# Nicotine concentration



## yaasir (28/6/18)

I'm sure there are many techniques out there to measure your desired nicotine concentration but just one of the methods I use to get my final concentration in my e-juice:

c1v1 = c2v2 where:

c1= initial concentration (Nicotine you bought)
v1= initial volume (amount of nic you going to add, also known as your unknown)
c2= final concentration (the concentration you want your juice to be)
v2= final volume (amount of juice you preparing)

*Example: *
If i have a bottle of 36mg/ml nicotine purchased from the shop.
And i wanna make 100ml of my own e-juice.
And i want my juice to have 3mg nicotine strength.

Then:
c1v1=c2v2
36 x (unknown) = 3 x (100ml)
unknown = 3mg x 100ml / 36mg
unknown = 300 / 36
unknown = 8.33

therefore you will throw in 8.33ml of your 36mg/ml nicotine to 91.67ml to give you a final volume of 100ml juice 3mg/ml nicotine concentration.

Reactions: Like 5 | Thanks 1


----------



## franshorn (28/6/18)

Not to sound rude.... but why not just use a website like ELR?

Reactions: Like 1 | Agree 1


----------



## aktorsyl (28/6/18)

It's great to have a formula on hand - thanks for that! Just in case 
But this tool: http://www.steam-engine.org/juice.html
Takes all the math out of it.

Reactions: Like 1


----------



## yaasir (28/6/18)

I know.. Its just in case you not connected online... and don't have any means to PC or phone then its a simple equation.. use it don't use it, I'm just putting it out there

Reactions: Like 9 | Agree 1


----------



## Stosta (29/6/18)

yaasir said:


> I know.. Its just in case you not connected online... and don't have any means to PC or phone then its a simple equation.. use it don't use it, I'm just putting it out there


With load-shedding back in action it can't hurt to know how to do this with no power facilities!

Reactions: Like 1 | Agree 1


----------



## zadiac (29/6/18)

Stosta said:


> With load-shedding back in action it can't hurt to know how to do this with no power facilities!

Reactions: Like 2 | Winner 1 | Funny 3


----------



## CypheR_Zer0 (29/6/18)

Good to know for those "special times" we have!





Sent from my SM-A720F using Tapatalk

Reactions: Like 1 | Funny 1


----------



## RainstormZA (29/6/18)

franshorn said:


> Not to sound rude.... but why not just use a website like ELR?



Not to be rude, but why doesn't everyone just do mathematical formulas?

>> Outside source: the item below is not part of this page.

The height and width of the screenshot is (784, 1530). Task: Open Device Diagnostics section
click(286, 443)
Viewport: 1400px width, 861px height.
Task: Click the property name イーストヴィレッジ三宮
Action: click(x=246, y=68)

Technology has made us really lazy.

@yaasir I used a similar formula for my aquarium tank Estimative Indexing plant food, worked very well for me.

Reactions: Like 3 | Agree 2


----------



## Faiyaz Cheulkar (29/6/18)

Wow, I dint know there was a formula or there was a website for calculating this. 
I used to do calculate using simple maths, 10 ml eliquid with 18mg nic, if you want 3mg nic then the total volume is X. 
10*18=3x
Answer 60 ml, which means u need to add another 50 ml of Pg or VG to make the nic concentration 3mg.

Reactions: Like 1 | Winner 1


----------



## Faiyaz Cheulkar (29/6/18)

Well I realize now it's  the same formula as @yaasir mentioned, but I never looked at it that way.

Reactions: Like 2 | Funny 1


----------



## yaasir (29/6/18)

RainstormZA said:


> Not to be rude, but why doesn't everyone just do mathematical formulas? Technology has made us really lazy.
> 
> @yaasir I used a similar formula for my aquarium tank Estimative Indexing plant food, worked very well for me.


I guess Technology is the way forward. Hence how vaping replaced cigs, (well for me anyway). But i never bothered to check online for an app to calculate it.. 
My studies included many formulas I had to know and use but now that we all working and all, we tend to forget nearly everything and only what we use on a daily basis still remains.

Reactions: Like 1 | Agree 1


----------



## Silver (29/6/18)

Thanks for sharing this tip and formula @yaasir 


Sometimes paper and pen rules

Reactions: Like 1 | Agree 1


----------